----- Selected passage -----

Orgasms! have been on my mind this week. (Okay, when are they not?) The Orgasm Loop online workshop is coming together. I had a great talk with sister sexpert Lou Paget this morning on Os and O Loop, a conversation we are continuing this Wednesday evening from 9 to 10 EST on her radio show “Sex Talk with Lou.” I’ve been emailing back and forth with Josie Rozenberg-Clarke who’s interviewing me for an article in Australia’s Cleo magazine. As I told her, one of the joys of being an author is developing an international readership and hearing from great sexy babes and guys from all over the world.
To the mail!—
Q. “My husband recently lost weight and started working out—and now he wants to make love like the Kama Sutra. I contend that most of those positions are unsustainable for long enough to have good sex. What do you say? What should we do to liven up the standard six?” Ella, New Zealand.
A. Ella, you are correct: There are six basic intercourse positions—“the standard six”—and everything is a variation on one of them. The extreme positions of the Kama Sutra are not sustainable for long for most of us. Just getting into them is an accomplishment. Call it foreplay.
There are so many ways to tweak the basics and liven the sex. Read Michael’s suggestions for Bullet Vibe play. Buy one of my books. The Sex Bible, for example, has directions for the basics plus variations.
Here is my favorite Missionary position variation, The Open Missionary.
Wrap one leg around his waist (or place ankle on his shoulder or crook your ankle around his neck)—and leave the other leg open, either bent at the knee of flat on the bed.
I love the bent knee because it gives you great leverage to thrust against him. During intercourse, you can also move that open leg up and down his body, briefly wrap around his waist to place over his shoulder.
That lovely leg is a free agent, entirely opening up the classic Missionary.
Q. “My wife shares your crush on Dan Taylor, the Morning Man on WCBS fm 101.1. She says he is her fantasy lover. I think I know what that means. Is it common? Should I be jealous? How does a man compete against a fantasy lover?” AJ, Montclair, N.J.
A. We shall have to keep this from D.T. because it will make him blush.
I define a “Crush” as a very admirable person who inspires feelings of regard, warmth and affection from afar. Rarely does one act on a crush. It is just a nice little extra life enhancement.
A Fantasy Lover is a masturbatory aide—very common. You have porn; she has a vivid imagination. Back in the BJ scandal days, women told survey takers that they fantasized having sex with Bill Clinton. Media stars are popular fantasy lovers. I can’t even imagine how many women masturbate to George Clooney and Brad Pitt. (I hope your wife doesn’t tell me what she’s doing with Dan behind my back.)

----- Data section -----

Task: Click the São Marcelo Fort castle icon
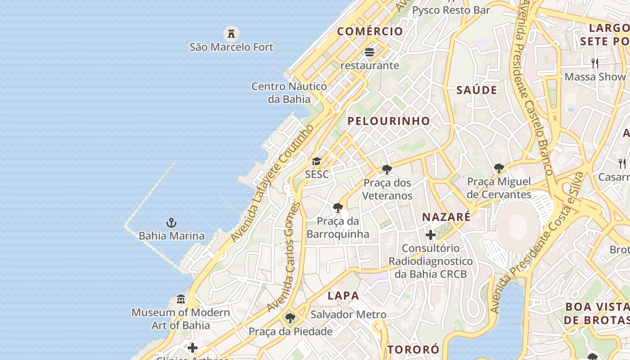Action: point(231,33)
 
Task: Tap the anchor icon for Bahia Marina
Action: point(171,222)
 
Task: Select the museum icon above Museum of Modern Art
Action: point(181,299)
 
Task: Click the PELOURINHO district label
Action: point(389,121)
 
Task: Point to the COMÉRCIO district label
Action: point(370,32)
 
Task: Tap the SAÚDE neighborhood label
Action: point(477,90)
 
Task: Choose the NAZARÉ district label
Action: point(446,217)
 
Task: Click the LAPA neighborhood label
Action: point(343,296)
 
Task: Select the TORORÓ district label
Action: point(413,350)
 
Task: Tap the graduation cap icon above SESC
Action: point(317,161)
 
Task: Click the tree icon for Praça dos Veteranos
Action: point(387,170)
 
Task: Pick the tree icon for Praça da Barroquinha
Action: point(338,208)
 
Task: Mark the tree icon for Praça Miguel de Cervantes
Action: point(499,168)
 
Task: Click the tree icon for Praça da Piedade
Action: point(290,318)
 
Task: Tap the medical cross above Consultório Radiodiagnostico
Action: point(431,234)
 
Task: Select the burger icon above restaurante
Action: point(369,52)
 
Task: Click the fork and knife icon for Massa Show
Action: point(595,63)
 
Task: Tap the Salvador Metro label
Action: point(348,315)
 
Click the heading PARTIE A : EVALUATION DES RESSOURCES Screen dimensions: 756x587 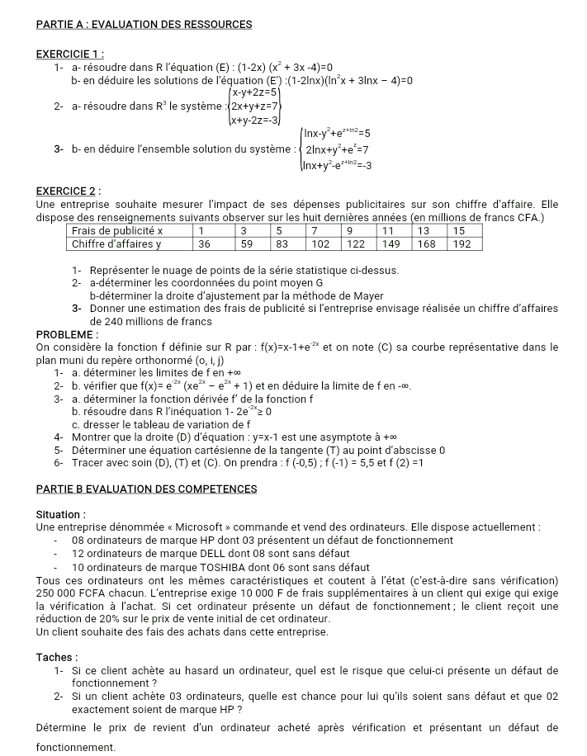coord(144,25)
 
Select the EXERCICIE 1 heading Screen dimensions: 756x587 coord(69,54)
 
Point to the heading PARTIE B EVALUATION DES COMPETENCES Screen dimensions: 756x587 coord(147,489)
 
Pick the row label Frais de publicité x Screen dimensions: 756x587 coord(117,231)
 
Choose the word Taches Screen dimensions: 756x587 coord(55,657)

-----

Exercises to complete:
1. In the sex advice column, which publication is Josie Rozenberg-Clarke interviewing the author for?
2. List every placement the sex advice column gives for the wrapped leg in The Open Missionary.
3. Pick up the sex advice column after its final sentence and keep writing.
The rows aren't needed for anything here.

Answers below:
1. Australia's Cleo magazine.

2.
- Around his waist
- Ankle on his shoulder
- Ankle crooked around his neck

3.
You should not be jealous. Baby, you don’t compete against a fantasy lover any more than she goes up against porn. Just be thankful her Fantasy Man has her primed for you.
I watched some YouTube videos of Keith “the Captain” Gamble performing—and he’s been my Fantasy Lover for a few weeks. For women, porn is too cut and dried. We like coming up with our own scenarios to suit the arousal figure.
Now you tell that bitch to take her hands (and other parts) off Dan. [Note, Tuesday: I'm kidding. So many people wrote to ask if I am serious, I had to add the addendum.]
Q. “I dated a 34 year old guy for almost a year. Recently I broke up with him because I got tired of waiting for the sex. That’s right. No sex. I told him I wanted him. I came on to him. He kept saying he wanted to wait until things were right because he had always rushed the sex before. I’ve heard other women talk about men refusing sex. What’s up?” Carmen, New York City.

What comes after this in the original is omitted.